* **WORK TO BE COMPLETED**
Please return every record below exactly as it stands.

[[ LISTED RECORDS open ]]

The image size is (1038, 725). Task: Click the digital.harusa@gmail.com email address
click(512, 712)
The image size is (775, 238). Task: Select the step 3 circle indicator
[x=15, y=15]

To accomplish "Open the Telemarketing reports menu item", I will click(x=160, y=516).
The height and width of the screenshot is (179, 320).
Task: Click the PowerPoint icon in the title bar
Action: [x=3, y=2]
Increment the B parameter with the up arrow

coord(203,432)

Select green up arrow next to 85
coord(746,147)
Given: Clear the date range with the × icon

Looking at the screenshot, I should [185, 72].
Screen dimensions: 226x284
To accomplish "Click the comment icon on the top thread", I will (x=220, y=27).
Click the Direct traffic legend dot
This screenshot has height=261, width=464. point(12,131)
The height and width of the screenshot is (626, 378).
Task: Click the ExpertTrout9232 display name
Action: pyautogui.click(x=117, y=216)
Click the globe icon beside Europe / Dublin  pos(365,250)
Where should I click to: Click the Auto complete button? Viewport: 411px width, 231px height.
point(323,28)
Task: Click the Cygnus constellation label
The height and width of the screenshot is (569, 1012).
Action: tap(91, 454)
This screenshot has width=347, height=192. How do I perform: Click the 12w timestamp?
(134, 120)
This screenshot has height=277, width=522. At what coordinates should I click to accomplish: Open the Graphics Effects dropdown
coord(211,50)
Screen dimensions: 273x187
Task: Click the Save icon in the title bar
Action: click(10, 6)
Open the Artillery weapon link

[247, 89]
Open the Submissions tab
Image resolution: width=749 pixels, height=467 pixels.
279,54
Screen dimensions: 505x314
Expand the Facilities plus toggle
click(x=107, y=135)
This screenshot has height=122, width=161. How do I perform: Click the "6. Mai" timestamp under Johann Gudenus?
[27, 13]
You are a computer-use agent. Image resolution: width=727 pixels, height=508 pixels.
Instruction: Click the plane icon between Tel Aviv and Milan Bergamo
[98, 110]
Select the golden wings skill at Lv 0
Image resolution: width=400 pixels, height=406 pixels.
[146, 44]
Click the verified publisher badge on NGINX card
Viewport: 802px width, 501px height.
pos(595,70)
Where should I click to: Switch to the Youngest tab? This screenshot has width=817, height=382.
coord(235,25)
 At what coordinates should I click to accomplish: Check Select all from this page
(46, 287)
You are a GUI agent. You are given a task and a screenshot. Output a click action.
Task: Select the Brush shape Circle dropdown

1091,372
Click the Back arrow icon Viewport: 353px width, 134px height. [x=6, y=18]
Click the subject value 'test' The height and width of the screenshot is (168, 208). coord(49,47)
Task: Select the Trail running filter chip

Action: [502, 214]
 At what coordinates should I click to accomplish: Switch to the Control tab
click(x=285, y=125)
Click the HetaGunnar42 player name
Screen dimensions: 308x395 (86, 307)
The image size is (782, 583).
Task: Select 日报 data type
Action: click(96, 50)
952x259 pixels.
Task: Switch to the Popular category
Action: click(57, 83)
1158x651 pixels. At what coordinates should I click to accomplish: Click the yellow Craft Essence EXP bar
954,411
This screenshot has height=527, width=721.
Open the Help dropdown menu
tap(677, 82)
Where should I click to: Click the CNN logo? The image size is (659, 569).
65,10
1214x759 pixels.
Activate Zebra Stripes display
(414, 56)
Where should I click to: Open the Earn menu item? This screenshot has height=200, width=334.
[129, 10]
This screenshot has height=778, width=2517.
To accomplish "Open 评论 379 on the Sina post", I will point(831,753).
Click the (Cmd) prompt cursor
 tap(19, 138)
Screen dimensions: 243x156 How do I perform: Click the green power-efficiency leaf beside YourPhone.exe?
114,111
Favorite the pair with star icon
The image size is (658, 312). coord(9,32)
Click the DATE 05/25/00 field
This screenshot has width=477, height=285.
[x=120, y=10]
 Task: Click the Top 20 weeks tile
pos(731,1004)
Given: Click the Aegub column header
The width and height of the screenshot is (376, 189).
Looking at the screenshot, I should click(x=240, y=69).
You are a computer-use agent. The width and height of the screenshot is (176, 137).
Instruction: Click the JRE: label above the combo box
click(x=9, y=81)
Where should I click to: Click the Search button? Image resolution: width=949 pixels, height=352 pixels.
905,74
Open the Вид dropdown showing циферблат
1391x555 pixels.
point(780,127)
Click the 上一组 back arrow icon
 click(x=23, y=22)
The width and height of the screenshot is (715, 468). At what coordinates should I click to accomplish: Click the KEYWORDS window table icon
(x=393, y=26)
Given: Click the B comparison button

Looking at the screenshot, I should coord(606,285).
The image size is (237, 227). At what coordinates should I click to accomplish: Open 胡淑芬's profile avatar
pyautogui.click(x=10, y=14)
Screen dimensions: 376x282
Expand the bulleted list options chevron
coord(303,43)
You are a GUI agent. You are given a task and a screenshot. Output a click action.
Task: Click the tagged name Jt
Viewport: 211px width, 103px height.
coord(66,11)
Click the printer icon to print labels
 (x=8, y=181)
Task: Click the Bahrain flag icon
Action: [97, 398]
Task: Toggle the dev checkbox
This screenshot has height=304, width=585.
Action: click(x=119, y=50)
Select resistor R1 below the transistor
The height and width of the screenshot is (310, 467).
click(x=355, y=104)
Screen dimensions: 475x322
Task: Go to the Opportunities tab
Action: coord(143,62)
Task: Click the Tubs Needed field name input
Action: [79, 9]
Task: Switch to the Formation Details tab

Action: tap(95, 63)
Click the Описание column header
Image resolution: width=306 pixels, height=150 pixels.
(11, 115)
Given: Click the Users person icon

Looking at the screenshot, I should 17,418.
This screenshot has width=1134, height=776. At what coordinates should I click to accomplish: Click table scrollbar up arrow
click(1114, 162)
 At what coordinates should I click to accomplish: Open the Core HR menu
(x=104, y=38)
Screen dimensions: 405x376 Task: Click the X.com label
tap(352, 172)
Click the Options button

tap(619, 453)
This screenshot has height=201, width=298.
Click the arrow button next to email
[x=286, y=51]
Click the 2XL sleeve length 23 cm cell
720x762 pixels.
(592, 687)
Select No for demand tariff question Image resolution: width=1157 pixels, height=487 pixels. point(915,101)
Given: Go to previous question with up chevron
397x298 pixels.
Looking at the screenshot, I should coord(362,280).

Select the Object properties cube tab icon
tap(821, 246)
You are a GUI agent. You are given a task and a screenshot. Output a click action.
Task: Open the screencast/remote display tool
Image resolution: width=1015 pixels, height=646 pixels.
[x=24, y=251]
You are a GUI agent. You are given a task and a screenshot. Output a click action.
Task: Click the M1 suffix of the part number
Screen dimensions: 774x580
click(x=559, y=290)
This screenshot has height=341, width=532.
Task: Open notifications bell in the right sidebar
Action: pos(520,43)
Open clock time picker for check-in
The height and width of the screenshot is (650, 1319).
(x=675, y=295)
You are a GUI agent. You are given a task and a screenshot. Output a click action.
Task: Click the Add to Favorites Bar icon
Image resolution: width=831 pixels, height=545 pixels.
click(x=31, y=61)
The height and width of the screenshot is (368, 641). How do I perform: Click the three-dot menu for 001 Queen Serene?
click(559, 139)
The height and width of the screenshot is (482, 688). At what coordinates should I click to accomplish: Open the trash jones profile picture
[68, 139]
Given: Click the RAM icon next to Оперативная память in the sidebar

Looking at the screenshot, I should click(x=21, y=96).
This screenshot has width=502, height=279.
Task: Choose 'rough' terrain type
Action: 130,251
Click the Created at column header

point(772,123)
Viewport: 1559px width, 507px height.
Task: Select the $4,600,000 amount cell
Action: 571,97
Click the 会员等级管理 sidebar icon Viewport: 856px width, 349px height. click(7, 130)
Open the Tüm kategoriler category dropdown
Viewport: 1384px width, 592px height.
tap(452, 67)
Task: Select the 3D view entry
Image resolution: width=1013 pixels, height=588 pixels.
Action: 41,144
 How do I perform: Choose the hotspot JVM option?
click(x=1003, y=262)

[[ LISTED RECORDS closed ]]

* **TASK OUTPUT**
The image size is (1038, 725). Task: Click the digital.harusa@gmail.com email address
click(512, 712)
The image size is (775, 238). Task: Select the step 3 circle indicator
[x=15, y=15]

To accomplish "Open the Telemarketing reports menu item", I will click(x=160, y=516).
The height and width of the screenshot is (179, 320).
Task: Click the PowerPoint icon in the title bar
Action: [x=3, y=2]
Increment the B parameter with the up arrow

coord(203,432)

Select green up arrow next to 85
coord(746,147)
Given: Clear the date range with the × icon

Looking at the screenshot, I should [185, 72].
Screen dimensions: 226x284
To accomplish "Click the comment icon on the top thread", I will (x=220, y=27).
Click the Direct traffic legend dot
This screenshot has height=261, width=464. point(12,131)
The height and width of the screenshot is (626, 378).
Task: Click the ExpertTrout9232 display name
Action: pyautogui.click(x=117, y=216)
Click the globe icon beside Europe / Dublin  pos(365,250)
Where should I click to: Click the Auto complete button? Viewport: 411px width, 231px height.
point(323,28)
Task: Click the Cygnus constellation label
The height and width of the screenshot is (569, 1012).
Action: tap(91, 454)
This screenshot has width=347, height=192. How do I perform: Click the 12w timestamp?
(134, 120)
This screenshot has height=277, width=522. At what coordinates should I click to accomplish: Open the Graphics Effects dropdown
coord(211,50)
Screen dimensions: 273x187
Task: Click the Save icon in the title bar
Action: click(10, 6)
Open the Artillery weapon link

[247, 89]
Open the Submissions tab
Image resolution: width=749 pixels, height=467 pixels.
279,54
Screen dimensions: 505x314
Expand the Facilities plus toggle
click(x=107, y=135)
This screenshot has height=122, width=161. How do I perform: Click the "6. Mai" timestamp under Johann Gudenus?
[27, 13]
You are a computer-use agent. Image resolution: width=727 pixels, height=508 pixels.
Instruction: Click the plane icon between Tel Aviv and Milan Bergamo
[98, 110]
Select the golden wings skill at Lv 0
Image resolution: width=400 pixels, height=406 pixels.
[146, 44]
Click the verified publisher badge on NGINX card
Viewport: 802px width, 501px height.
pos(595,70)
Where should I click to: Switch to the Youngest tab? This screenshot has width=817, height=382.
coord(235,25)
 At what coordinates should I click to accomplish: Check Select all from this page
(46, 287)
You are a GUI agent. You are given a task and a screenshot. Output a click action.
Task: Select the Brush shape Circle dropdown

1091,372
Click the Back arrow icon Viewport: 353px width, 134px height. [x=6, y=18]
Click the subject value 'test' The height and width of the screenshot is (168, 208). coord(49,47)
Task: Select the Trail running filter chip

Action: [502, 214]
 At what coordinates should I click to accomplish: Switch to the Control tab
click(x=285, y=125)
Click the HetaGunnar42 player name
Screen dimensions: 308x395 (86, 307)
The image size is (782, 583).
Task: Select 日报 data type
Action: click(96, 50)
952x259 pixels.
Task: Switch to the Popular category
Action: click(57, 83)
1158x651 pixels. At what coordinates should I click to accomplish: Click the yellow Craft Essence EXP bar
954,411
This screenshot has height=527, width=721.
Open the Help dropdown menu
tap(677, 82)
Where should I click to: Click the CNN logo? The image size is (659, 569).
65,10
1214x759 pixels.
Activate Zebra Stripes display
(414, 56)
Where should I click to: Open the Earn menu item? This screenshot has height=200, width=334.
[129, 10]
This screenshot has height=778, width=2517.
To accomplish "Open 评论 379 on the Sina post", I will point(831,753).
Click the (Cmd) prompt cursor
 tap(19, 138)
Screen dimensions: 243x156 How do I perform: Click the green power-efficiency leaf beside YourPhone.exe?
114,111
Favorite the pair with star icon
The image size is (658, 312). coord(9,32)
Click the DATE 05/25/00 field
This screenshot has width=477, height=285.
[x=120, y=10]
 Task: Click the Top 20 weeks tile
pos(731,1004)
Given: Click the Aegub column header
The width and height of the screenshot is (376, 189).
Looking at the screenshot, I should click(x=240, y=69).
You are a computer-use agent. The width and height of the screenshot is (176, 137).
Instruction: Click the JRE: label above the combo box
click(x=9, y=81)
Where should I click to: Click the Search button? Image resolution: width=949 pixels, height=352 pixels.
905,74
Open the Вид dropdown showing циферблат
1391x555 pixels.
point(780,127)
Click the 上一组 back arrow icon
 click(x=23, y=22)
The width and height of the screenshot is (715, 468). At what coordinates should I click to accomplish: Click the KEYWORDS window table icon
(x=393, y=26)
Given: Click the B comparison button

Looking at the screenshot, I should coord(606,285).
The image size is (237, 227). At what coordinates should I click to accomplish: Open 胡淑芬's profile avatar
pyautogui.click(x=10, y=14)
Screen dimensions: 376x282
Expand the bulleted list options chevron
coord(303,43)
You are a GUI agent. You are given a task and a screenshot. Output a click action.
Task: Click the tagged name Jt
Viewport: 211px width, 103px height.
coord(66,11)
Click the printer icon to print labels
 (x=8, y=181)
Task: Click the Bahrain flag icon
Action: [97, 398]
Task: Toggle the dev checkbox
This screenshot has height=304, width=585.
Action: click(x=119, y=50)
Select resistor R1 below the transistor
The height and width of the screenshot is (310, 467).
click(x=355, y=104)
Screen dimensions: 475x322
Task: Go to the Opportunities tab
Action: coord(143,62)
Task: Click the Tubs Needed field name input
Action: [79, 9]
Task: Switch to the Formation Details tab

Action: tap(95, 63)
Click the Описание column header
Image resolution: width=306 pixels, height=150 pixels.
(11, 115)
Given: Click the Users person icon

Looking at the screenshot, I should 17,418.
This screenshot has width=1134, height=776. At what coordinates should I click to accomplish: Click table scrollbar up arrow
click(1114, 162)
 At what coordinates should I click to accomplish: Open the Core HR menu
(x=104, y=38)
Screen dimensions: 405x376 Task: Click the X.com label
tap(352, 172)
Click the Options button

tap(619, 453)
This screenshot has height=201, width=298.
Click the arrow button next to email
[x=286, y=51]
Click the 2XL sleeve length 23 cm cell
720x762 pixels.
(592, 687)
Select No for demand tariff question Image resolution: width=1157 pixels, height=487 pixels. point(915,101)
Given: Go to previous question with up chevron
397x298 pixels.
Looking at the screenshot, I should coord(362,280).

Select the Object properties cube tab icon
tap(821, 246)
You are a GUI agent. You are given a task and a screenshot. Output a click action.
Task: Open the screencast/remote display tool
Image resolution: width=1015 pixels, height=646 pixels.
[x=24, y=251]
You are a GUI agent. You are given a task and a screenshot. Output a click action.
Task: Click the M1 suffix of the part number
Screen dimensions: 774x580
click(x=559, y=290)
This screenshot has height=341, width=532.
Task: Open notifications bell in the right sidebar
Action: pos(520,43)
Open clock time picker for check-in
The height and width of the screenshot is (650, 1319).
(x=675, y=295)
You are a GUI agent. You are given a task and a screenshot. Output a click action.
Task: Click the Add to Favorites Bar icon
Image resolution: width=831 pixels, height=545 pixels.
click(x=31, y=61)
The height and width of the screenshot is (368, 641). How do I perform: Click the three-dot menu for 001 Queen Serene?
click(559, 139)
The height and width of the screenshot is (482, 688). At what coordinates should I click to accomplish: Open the trash jones profile picture
[68, 139]
Given: Click the RAM icon next to Оперативная память in the sidebar

Looking at the screenshot, I should click(x=21, y=96).
This screenshot has width=502, height=279.
Task: Choose 'rough' terrain type
Action: 130,251
Click the Created at column header

point(772,123)
Viewport: 1559px width, 507px height.
Task: Select the $4,600,000 amount cell
Action: 571,97
Click the 会员等级管理 sidebar icon Viewport: 856px width, 349px height. click(7, 130)
Open the Tüm kategoriler category dropdown
Viewport: 1384px width, 592px height.
tap(452, 67)
Task: Select the 3D view entry
Image resolution: width=1013 pixels, height=588 pixels.
Action: 41,144
 How do I perform: Choose the hotspot JVM option?
click(x=1003, y=262)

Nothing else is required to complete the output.